#### [Extract to read]
# # # # #
'Wir welken und sterben dahinnen': Carrie Pringle and the solo Flowermaidens of 1882

Musical Times, Spring 2005 by Cormack, David

Hier im Garten pflückt uns der Meister: wir blühen im Sommer, dann welken und sterben wir. Sei uns hold, so lange wir dir blühen!

Parzival second prose sketch, finished 23 February 1877

THERE ARE CONTEMPORARY PHOTOGRAPHS of them in costume.1 There is the 1882 playbill showing Frauleins Horson, Meta and Pringle as the first group of 'Klingsor's Zaubermadchen', and André, Galfy and Belce as the second.2 And there is Wagner's own testimony:

The scene with Klingsor's enchanted flowers was utterly unsurpassable, and probably the most masterly piece of direction in terms of music and staging that has ever come my way: it had been a question here of assembling six so-called leading sopranos with equally light, high voices, and of choosing a further twenty-four young leading chorus members with equally good voices and charming appearances. Thanks to the zeal of our admirable conductor, Kapellmeister Levi, whose enthusiasm I cannot praise enough, this was a total success: I had singers from five Court Theatres who normally sing Elisabeth, Elsa, Sieglinde and even Brunnhilde (Frl. André from Brunswick). I cannot begin to describe these ladies' engaging enthusiasm; the admirable Forges had played a significant part in rehearsing them, too.

In the contemporaneous Bayreuth: ein Wegweiser their professional provenance may be found:4

There is more to be discovered about the first Parsifal solo Flowermaidens, some of it on the Internet,5 but much else through traditional research.

Johanna André was born on 30 June 1859 'n Doberan in Mecklenburg. After her début in 1875 in Berlin she was engaged by the Braunschweig Court Theatre, where she remained until her retirement from the stage in 1906. Wagner himself credited her with the role there of Brünnhilde, prior to her creation of the role of solo Flowermaiden, reprised in 1883 and 1884. She later gave concert appearances and taught, Ida von Scheele-Muüller being one of her pupils. She died in Braunschweig on 23 June 1926.
# # # # #
#### [Collected material]
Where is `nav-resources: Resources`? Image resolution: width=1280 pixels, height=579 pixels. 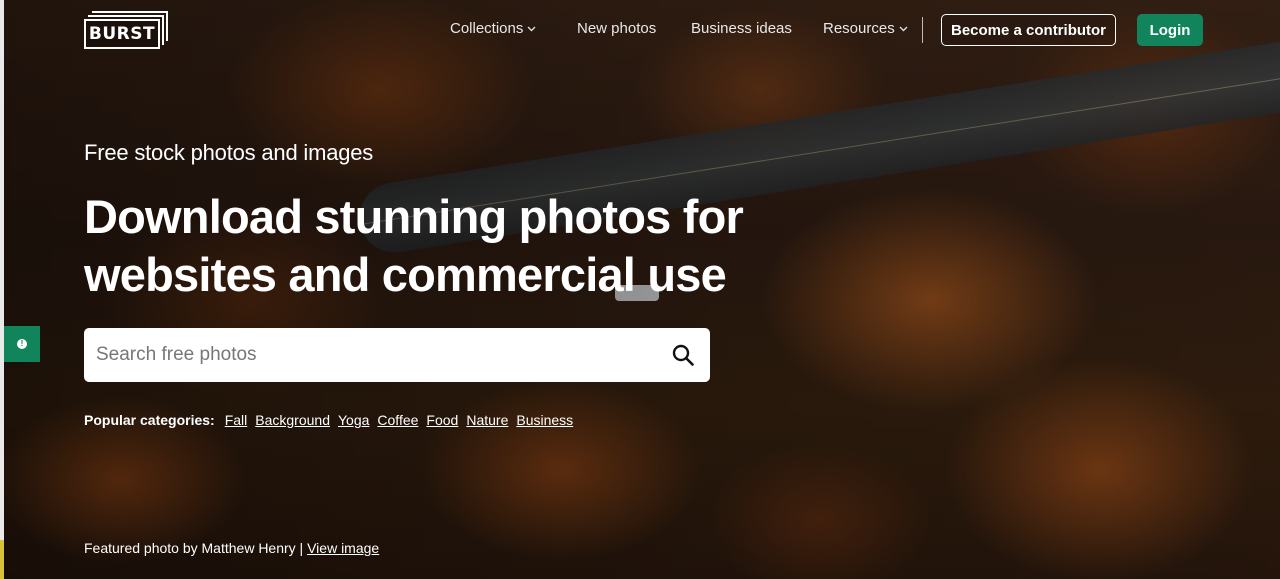 nav-resources: Resources is located at coordinates (866, 28).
# # # # #
#### [Problems to solve]
[a] In the article on the 1882 Flowermaidens, what does Wagner credit for the total success of assembling the singers for the scene with Klingsor's enchanted flowers? Answer in one to three sentences.
[b] Answer these questions from the article on the 1882 Flowermaidens:
(i) Which three singers does the 1882 playbill list as the second group of Klingsor's maidens?
(ii) How many young leading chorus members did Wagner say were chosen for the scene?
(iii) In what year did Johanna André retire from the stage?

#### [Responses by task]
[a] Wagner credits the zeal of the conductor, Kapellmeister Levi, whose enthusiasm he says he cannot praise enough. He adds that Forges also played a significant part in rehearsing the singers.

[b]
(i) André, Galfy and Belce.
(ii) Twenty-four.
(iii) 1906.